● **EXERCISE INSTRUCTIONS**: Write out every single entry exactly.

Collected data
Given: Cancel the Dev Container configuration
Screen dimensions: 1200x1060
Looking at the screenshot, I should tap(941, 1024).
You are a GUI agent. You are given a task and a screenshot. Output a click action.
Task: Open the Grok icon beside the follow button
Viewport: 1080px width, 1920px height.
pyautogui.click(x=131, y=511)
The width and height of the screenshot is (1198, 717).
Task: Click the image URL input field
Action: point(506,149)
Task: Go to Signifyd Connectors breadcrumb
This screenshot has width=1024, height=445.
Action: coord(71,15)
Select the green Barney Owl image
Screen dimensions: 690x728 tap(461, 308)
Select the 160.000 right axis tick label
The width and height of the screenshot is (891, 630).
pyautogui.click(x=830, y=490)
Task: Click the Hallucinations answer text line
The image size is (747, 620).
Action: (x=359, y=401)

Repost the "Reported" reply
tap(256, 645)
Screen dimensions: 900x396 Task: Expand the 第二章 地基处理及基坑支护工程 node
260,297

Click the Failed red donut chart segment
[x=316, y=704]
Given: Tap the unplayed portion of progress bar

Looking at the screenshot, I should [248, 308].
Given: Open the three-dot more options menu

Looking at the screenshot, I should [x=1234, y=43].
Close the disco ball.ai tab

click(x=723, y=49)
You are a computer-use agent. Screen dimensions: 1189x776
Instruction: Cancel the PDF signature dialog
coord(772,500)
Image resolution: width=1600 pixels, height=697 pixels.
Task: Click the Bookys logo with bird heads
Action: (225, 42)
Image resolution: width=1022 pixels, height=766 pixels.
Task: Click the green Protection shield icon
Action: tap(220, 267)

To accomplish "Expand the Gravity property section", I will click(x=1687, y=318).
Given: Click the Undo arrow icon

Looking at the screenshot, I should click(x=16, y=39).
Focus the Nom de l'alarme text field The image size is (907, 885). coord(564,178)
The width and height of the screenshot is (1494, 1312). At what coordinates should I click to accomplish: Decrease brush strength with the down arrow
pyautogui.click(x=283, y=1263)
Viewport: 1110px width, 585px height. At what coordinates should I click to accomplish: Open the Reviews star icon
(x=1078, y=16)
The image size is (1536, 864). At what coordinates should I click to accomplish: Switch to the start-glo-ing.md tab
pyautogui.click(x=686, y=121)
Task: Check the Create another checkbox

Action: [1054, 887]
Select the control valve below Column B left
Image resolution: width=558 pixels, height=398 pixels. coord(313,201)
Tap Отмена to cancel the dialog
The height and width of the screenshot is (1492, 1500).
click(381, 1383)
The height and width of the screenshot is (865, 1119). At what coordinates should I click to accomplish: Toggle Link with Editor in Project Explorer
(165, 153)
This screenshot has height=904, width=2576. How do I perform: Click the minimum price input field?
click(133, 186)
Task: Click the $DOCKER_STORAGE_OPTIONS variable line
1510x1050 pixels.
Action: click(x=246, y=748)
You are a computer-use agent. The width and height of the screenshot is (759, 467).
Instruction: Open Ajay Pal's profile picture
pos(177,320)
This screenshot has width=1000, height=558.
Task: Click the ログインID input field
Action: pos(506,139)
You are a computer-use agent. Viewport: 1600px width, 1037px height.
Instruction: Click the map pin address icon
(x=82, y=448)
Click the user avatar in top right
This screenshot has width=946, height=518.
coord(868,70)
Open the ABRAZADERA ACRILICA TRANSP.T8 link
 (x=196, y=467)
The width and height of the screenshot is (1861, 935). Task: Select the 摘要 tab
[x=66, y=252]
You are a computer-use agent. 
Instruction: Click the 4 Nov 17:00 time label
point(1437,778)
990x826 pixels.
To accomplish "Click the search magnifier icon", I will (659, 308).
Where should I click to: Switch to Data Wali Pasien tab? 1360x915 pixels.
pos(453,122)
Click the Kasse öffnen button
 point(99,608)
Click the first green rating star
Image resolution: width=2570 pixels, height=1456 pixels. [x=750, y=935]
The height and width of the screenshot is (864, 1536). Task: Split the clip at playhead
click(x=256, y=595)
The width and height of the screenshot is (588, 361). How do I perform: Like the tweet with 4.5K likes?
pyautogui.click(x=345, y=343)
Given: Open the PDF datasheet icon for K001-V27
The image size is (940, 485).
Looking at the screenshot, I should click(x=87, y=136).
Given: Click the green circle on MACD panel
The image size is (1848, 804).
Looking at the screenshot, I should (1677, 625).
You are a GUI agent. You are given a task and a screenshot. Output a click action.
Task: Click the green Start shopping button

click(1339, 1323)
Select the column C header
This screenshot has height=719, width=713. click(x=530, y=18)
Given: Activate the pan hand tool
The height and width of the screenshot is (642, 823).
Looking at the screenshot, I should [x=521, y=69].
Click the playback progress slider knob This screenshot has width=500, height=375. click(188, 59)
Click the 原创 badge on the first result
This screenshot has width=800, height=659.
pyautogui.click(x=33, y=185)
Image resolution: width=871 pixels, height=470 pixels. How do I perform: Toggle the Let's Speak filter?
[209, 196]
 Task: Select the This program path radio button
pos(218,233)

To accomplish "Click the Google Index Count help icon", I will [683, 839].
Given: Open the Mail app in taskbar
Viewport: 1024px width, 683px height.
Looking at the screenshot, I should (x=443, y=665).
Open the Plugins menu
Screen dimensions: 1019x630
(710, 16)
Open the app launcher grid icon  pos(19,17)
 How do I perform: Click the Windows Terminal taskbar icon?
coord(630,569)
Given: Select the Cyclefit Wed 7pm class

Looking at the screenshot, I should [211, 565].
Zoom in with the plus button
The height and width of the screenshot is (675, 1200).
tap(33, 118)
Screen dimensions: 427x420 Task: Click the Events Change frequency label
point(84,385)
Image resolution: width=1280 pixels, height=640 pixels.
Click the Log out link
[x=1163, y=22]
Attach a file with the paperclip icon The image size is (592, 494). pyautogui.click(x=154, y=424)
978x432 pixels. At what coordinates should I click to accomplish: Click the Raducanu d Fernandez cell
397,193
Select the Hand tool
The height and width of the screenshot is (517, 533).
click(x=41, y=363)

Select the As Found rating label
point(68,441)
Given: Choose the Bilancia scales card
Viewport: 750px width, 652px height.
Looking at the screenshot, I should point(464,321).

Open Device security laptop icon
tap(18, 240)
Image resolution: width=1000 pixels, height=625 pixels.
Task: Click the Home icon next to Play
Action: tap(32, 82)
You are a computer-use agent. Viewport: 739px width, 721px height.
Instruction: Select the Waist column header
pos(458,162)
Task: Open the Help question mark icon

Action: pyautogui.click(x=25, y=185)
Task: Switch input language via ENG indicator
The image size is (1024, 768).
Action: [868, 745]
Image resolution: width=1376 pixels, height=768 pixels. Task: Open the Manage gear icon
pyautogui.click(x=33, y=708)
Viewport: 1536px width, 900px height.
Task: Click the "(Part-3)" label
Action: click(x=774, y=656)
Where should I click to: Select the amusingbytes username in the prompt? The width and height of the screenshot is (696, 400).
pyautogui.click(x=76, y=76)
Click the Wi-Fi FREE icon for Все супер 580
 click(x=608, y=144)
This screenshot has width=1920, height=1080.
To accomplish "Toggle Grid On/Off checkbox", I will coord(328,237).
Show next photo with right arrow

● **RESULT FOR THIS TASK**:
Given: Cancel the Dev Container configuration
Screen dimensions: 1200x1060
Looking at the screenshot, I should tap(941, 1024).
You are a GUI agent. You are given a task and a screenshot. Output a click action.
Task: Open the Grok icon beside the follow button
Viewport: 1080px width, 1920px height.
pyautogui.click(x=131, y=511)
The width and height of the screenshot is (1198, 717).
Task: Click the image URL input field
Action: point(506,149)
Task: Go to Signifyd Connectors breadcrumb
This screenshot has width=1024, height=445.
Action: coord(71,15)
Select the green Barney Owl image
Screen dimensions: 690x728 tap(461, 308)
Select the 160.000 right axis tick label
The width and height of the screenshot is (891, 630).
pyautogui.click(x=830, y=490)
Task: Click the Hallucinations answer text line
The image size is (747, 620).
Action: (x=359, y=401)

Repost the "Reported" reply
tap(256, 645)
Screen dimensions: 900x396 Task: Expand the 第二章 地基处理及基坑支护工程 node
260,297

Click the Failed red donut chart segment
[x=316, y=704]
Given: Tap the unplayed portion of progress bar

Looking at the screenshot, I should [248, 308].
Given: Open the three-dot more options menu

Looking at the screenshot, I should [x=1234, y=43].
Close the disco ball.ai tab

click(x=723, y=49)
You are a computer-use agent. Screen dimensions: 1189x776
Instruction: Cancel the PDF signature dialog
coord(772,500)
Image resolution: width=1600 pixels, height=697 pixels.
Task: Click the Bookys logo with bird heads
Action: (225, 42)
Image resolution: width=1022 pixels, height=766 pixels.
Task: Click the green Protection shield icon
Action: tap(220, 267)

To accomplish "Expand the Gravity property section", I will click(x=1687, y=318).
Given: Click the Undo arrow icon

Looking at the screenshot, I should click(x=16, y=39).
Focus the Nom de l'alarme text field The image size is (907, 885). coord(564,178)
The width and height of the screenshot is (1494, 1312). At what coordinates should I click to accomplish: Decrease brush strength with the down arrow
pyautogui.click(x=283, y=1263)
Viewport: 1110px width, 585px height. At what coordinates should I click to accomplish: Open the Reviews star icon
(x=1078, y=16)
The image size is (1536, 864). At what coordinates should I click to accomplish: Switch to the start-glo-ing.md tab
pyautogui.click(x=686, y=121)
Task: Check the Create another checkbox

Action: [1054, 887]
Select the control valve below Column B left
Image resolution: width=558 pixels, height=398 pixels. coord(313,201)
Tap Отмена to cancel the dialog
The height and width of the screenshot is (1492, 1500).
click(381, 1383)
The height and width of the screenshot is (865, 1119). At what coordinates should I click to accomplish: Toggle Link with Editor in Project Explorer
(165, 153)
This screenshot has height=904, width=2576. How do I perform: Click the minimum price input field?
click(133, 186)
Task: Click the $DOCKER_STORAGE_OPTIONS variable line
1510x1050 pixels.
Action: click(x=246, y=748)
You are a computer-use agent. The width and height of the screenshot is (759, 467).
Instruction: Open Ajay Pal's profile picture
pos(177,320)
This screenshot has width=1000, height=558.
Task: Click the ログインID input field
Action: pos(506,139)
You are a computer-use agent. Viewport: 1600px width, 1037px height.
Instruction: Click the map pin address icon
(x=82, y=448)
Click the user avatar in top right
This screenshot has width=946, height=518.
coord(868,70)
Open the ABRAZADERA ACRILICA TRANSP.T8 link
 (x=196, y=467)
The width and height of the screenshot is (1861, 935). Task: Select the 摘要 tab
[x=66, y=252]
You are a computer-use agent. 
Instruction: Click the 4 Nov 17:00 time label
point(1437,778)
990x826 pixels.
To accomplish "Click the search magnifier icon", I will (659, 308).
Where should I click to: Switch to Data Wali Pasien tab? 1360x915 pixels.
pos(453,122)
Click the Kasse öffnen button
 point(99,608)
Click the first green rating star
Image resolution: width=2570 pixels, height=1456 pixels. [x=750, y=935]
The height and width of the screenshot is (864, 1536). Task: Split the clip at playhead
click(x=256, y=595)
The width and height of the screenshot is (588, 361). How do I perform: Like the tweet with 4.5K likes?
pyautogui.click(x=345, y=343)
Given: Open the PDF datasheet icon for K001-V27
The image size is (940, 485).
Looking at the screenshot, I should click(x=87, y=136).
Given: Click the green circle on MACD panel
The image size is (1848, 804).
Looking at the screenshot, I should (1677, 625).
You are a GUI agent. You are given a task and a screenshot. Output a click action.
Task: Click the green Start shopping button

click(1339, 1323)
Select the column C header
This screenshot has height=719, width=713. click(x=530, y=18)
Given: Activate the pan hand tool
The height and width of the screenshot is (642, 823).
Looking at the screenshot, I should [x=521, y=69].
Click the playback progress slider knob This screenshot has width=500, height=375. click(188, 59)
Click the 原创 badge on the first result
This screenshot has width=800, height=659.
pyautogui.click(x=33, y=185)
Image resolution: width=871 pixels, height=470 pixels. How do I perform: Toggle the Let's Speak filter?
[209, 196]
 Task: Select the This program path radio button
pos(218,233)

To accomplish "Click the Google Index Count help icon", I will [683, 839].
Given: Open the Mail app in taskbar
Viewport: 1024px width, 683px height.
Looking at the screenshot, I should (x=443, y=665).
Open the Plugins menu
Screen dimensions: 1019x630
(710, 16)
Open the app launcher grid icon  pos(19,17)
 How do I perform: Click the Windows Terminal taskbar icon?
coord(630,569)
Given: Select the Cyclefit Wed 7pm class

Looking at the screenshot, I should [211, 565].
Zoom in with the plus button
The height and width of the screenshot is (675, 1200).
tap(33, 118)
Screen dimensions: 427x420 Task: Click the Events Change frequency label
point(84,385)
Image resolution: width=1280 pixels, height=640 pixels.
Click the Log out link
[x=1163, y=22]
Attach a file with the paperclip icon The image size is (592, 494). pyautogui.click(x=154, y=424)
978x432 pixels. At what coordinates should I click to accomplish: Click the Raducanu d Fernandez cell
397,193
Select the Hand tool
The height and width of the screenshot is (517, 533).
click(x=41, y=363)

Select the As Found rating label
point(68,441)
Given: Choose the Bilancia scales card
Viewport: 750px width, 652px height.
Looking at the screenshot, I should point(464,321).

Open Device security laptop icon
tap(18, 240)
Image resolution: width=1000 pixels, height=625 pixels.
Task: Click the Home icon next to Play
Action: tap(32, 82)
You are a computer-use agent. Viewport: 739px width, 721px height.
Instruction: Select the Waist column header
pos(458,162)
Task: Open the Help question mark icon

Action: pyautogui.click(x=25, y=185)
Task: Switch input language via ENG indicator
The image size is (1024, 768).
Action: [868, 745]
Image resolution: width=1376 pixels, height=768 pixels. Task: Open the Manage gear icon
pyautogui.click(x=33, y=708)
Viewport: 1536px width, 900px height.
Task: Click the "(Part-3)" label
Action: click(x=774, y=656)
Where should I click to: Select the amusingbytes username in the prompt? The width and height of the screenshot is (696, 400).
pyautogui.click(x=76, y=76)
Click the Wi-Fi FREE icon for Все супер 580
 click(x=608, y=144)
This screenshot has width=1920, height=1080.
To accomplish "Toggle Grid On/Off checkbox", I will coord(328,237).
Show next photo with right arrow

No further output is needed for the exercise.